In general, the electric steering lock device has the following problems.
(1) When the lock bolt moves to the lock position, if the tip of the lock bolt does not coincide with the engagement recess of the steering shaft, the lock bolt cannot be moved to the lock position.
(2) When pulling out the lock bolt from the engaging recess, if the inner surface of the engaging recess is in pressure contact with the lock bolt because of the stationary torque applied to the steering shaft, the lock bolt is pulled out. Absent.

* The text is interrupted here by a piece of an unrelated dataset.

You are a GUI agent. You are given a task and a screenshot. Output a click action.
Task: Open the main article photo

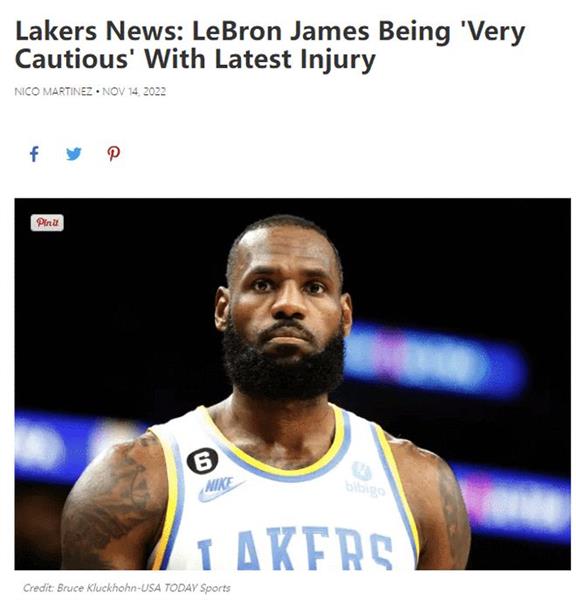(x=292, y=384)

Therefore, in order to solve the above problem, the present invention locks the steering or moves the lock bolt with the driving force of the electric motor to engage or disengage the movable member interlocked with the steering operation. In the electric steering lock device designed to unlock,
A cam groove that is inclined with respect to the circumferential direction is formed on the outer peripheral surface of the columnar portion of the lock bolt, a cylindrical rotating body that is rotationally driven by the electric motor is provided, and the columnar portion of the lock bolt is It is arranged so as to be movable in the axial direction inside the rotating body, and the lock bolt is moved by moving the cam follower held in the holding portion of the rotating body in the cam groove,
Provided with a biasing member which biases the locking bolt to the movable member side, the holding portion of the rotating body, extending in the direction in which the locking bolt is moved, and the locking bolt during the locking operation of the locking bolt When the front end does not coincide with the engagement recess of the movable member, the cam follower is a vertical groove formed so as to move backward ,
The cam follower moves along the cam groove while being held by the cam groove and the holding portion by the rotational drive of the rotating body.

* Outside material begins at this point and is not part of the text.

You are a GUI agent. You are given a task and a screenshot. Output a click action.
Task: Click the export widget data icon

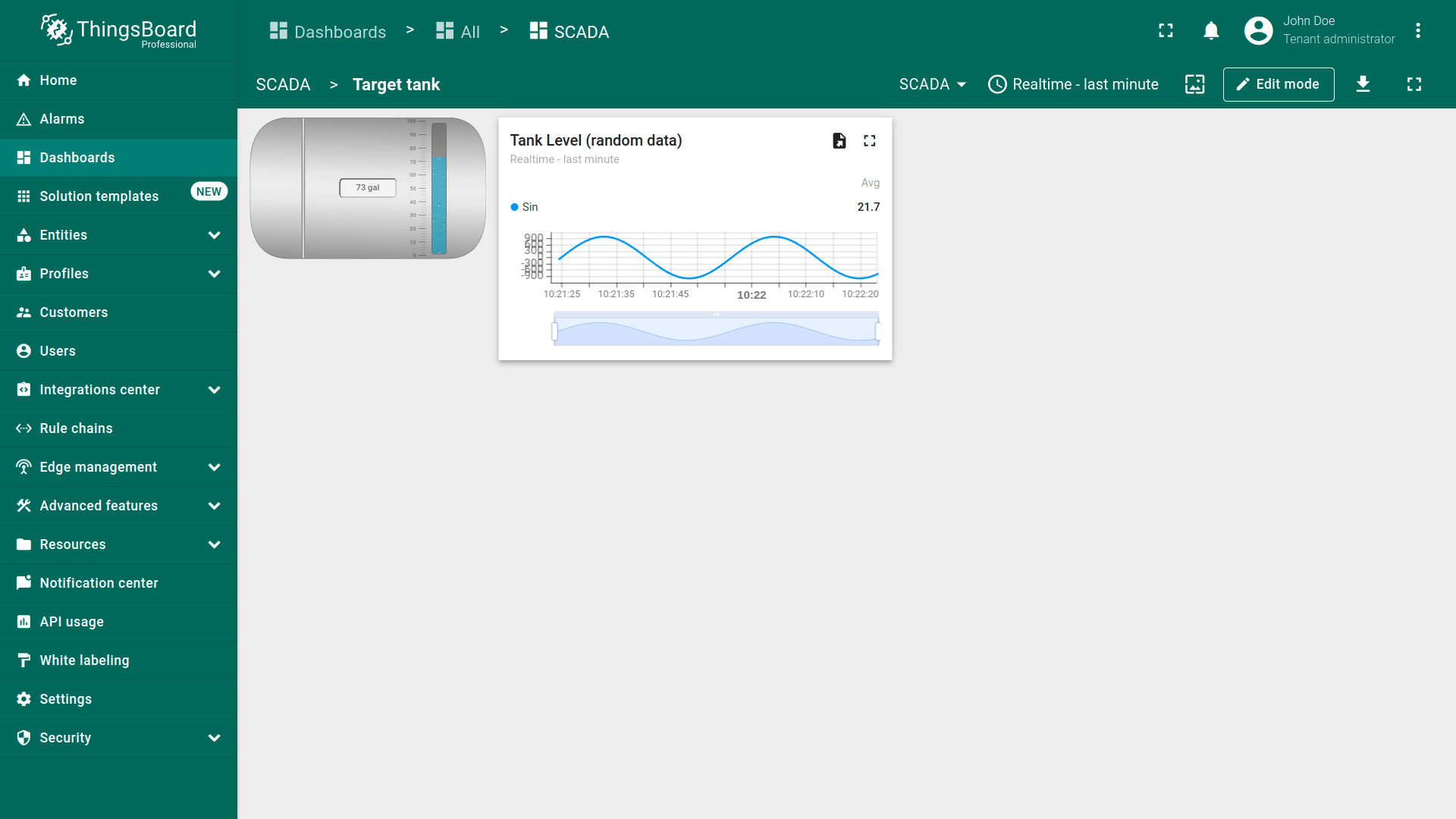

According to this configuration, the lock bolt is operated by the rotating body that rotates in a direction perpendicular to the moving direction of the lock bolt, and the lock bolt is disposed inside the rotating body, so that the electric steering lock device is downsized. can do. In addition, since the cam groove is formed on the outer peripheral surface of the lock bolt, it is easy to form the cam groove, and a plurality of cam grooves or one long cam groove can be formed in a shape that does not cross each other. It becomes possible.
Further, when the tip of the lock bolt has performed a locking operation when no match the engaging concave portion of the movable member, the locking bolt is not able to move to the lock position engaging with the engagement recessed portion of the movable member Instead, the cam follower moves to the opposite side of the movable member along the longitudinal groove. When the leading end of the lock bolt is coincident with the engagement concave portion, the lock bolt by the biasing force of the biasing member moves to said locked position. Therefore, even when the lock bolt stops during the locking operation, the electric motor is not overloaded, and the lock bolt can be moved to the lock position without operating the electric motor again. .

  In the electric steering lock device of the present invention, two cam grooves and two cam followers may be provided with a shift of approximately 180 degrees.

If two cam grooves and two cam followers are provided in this way, the lock bolt can be operated without rattling compared to the case of one cam groove and one cam follower.
Further, when the two cam followers are arranged at positions shifted from each other with respect to the axial direction of the rotating body, the columnar portion of the rotating body and the lock bolt in which the cam groove is formed becomes longer in the axial direction. For this reason, the electric steering lock device is increased in size, but if the two cam followers are provided on the same plane perpendicular to the axial direction of the rotating body, the columnar portions of the rotating body and the lock bolt can be shortened. Thus, the electric steering lock device can be reduced in size.

  In the electric steering lock device of the present invention, the inclination angle of the cam groove on the rear end side of the lock bolt may be a gentle inclination, and the inclination angle of the cam groove on the front end side of the lock bolt may be a steep inclination.

  Thus, by changing the inclination angle of the cam groove in the middle, it is possible to increase the pull-out load when moving the lock bolt to the unlock position, and to speed up the operation of the lock bolt after it is pulled out. . Since the pull-out load can be increased in this way, the lock bolt can be reliably pulled out even when a stationary torque is applied to the steering shaft and the inner surface of the engaging recess of the steering shaft is in pressure contact with the tip of the lock bolt. . In addition, the reduction gear for increasing the pulling load can be eliminated and the motor can be reduced in size, thereby reducing the number of parts and the size of the entire electric steering lock device. Furthermore, after pulling out, the operation time of the motor can be shortened and the power consumption can be reduced by speeding up the operation of the lock bolt.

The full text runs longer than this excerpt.